A: Both “dbfs:/” and “/dbfs” refer to DBFS, but “dbfs:/” is used in contexts where DBFS is the default file system, while “/dbfs” is used when the default is the Local File System.
- Q: How do I list files in the Local File System using Python?
A: You can list files in the Local File System using Python with the os module:
import os; print(os.listdir("/"))
- Q: Can I use shell commands to access DBFS?
A: Yes, you can access DBFS using shell commands by prefixing the path with “/dbfs”. For example:
ls /dbfs/mnt/test_folder
- Q: How do I create a directory in DBFS using dbutils?
A: You can create a directory in DBFS using the
dbutils.fs.mkdirs
command. For example:dbutils.fs.mkdirs("/dbfs/mnt/test_folder")
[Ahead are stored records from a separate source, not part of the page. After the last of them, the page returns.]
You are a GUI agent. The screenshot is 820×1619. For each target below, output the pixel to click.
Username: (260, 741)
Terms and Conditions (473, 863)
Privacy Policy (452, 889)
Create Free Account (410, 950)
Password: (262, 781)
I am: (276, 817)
- Q: Can I display HTML content in a Databricks notebook?
A: Yes, you can display HTML content in a Databricks notebook using the
displayHTML
function. - Q: How do I link to other notebooks or folders in a Databricks markdown cell?
A: You can link to other notebooks or folders by using the standard markdown syntax for links:
[Link Text](url)
- Q: Does Databricks support all markdown syntax?
A: Most markdown syntax is supported in Databricks notebooks, but some features like emoji shortcodes are not supported.
Bottom Line
Providing paths in Databricks requires understanding the default file systems and prefixes for different types of code. By using the appropriate prefixes and commands, you can efficiently load files from both DBFS and the Local File System.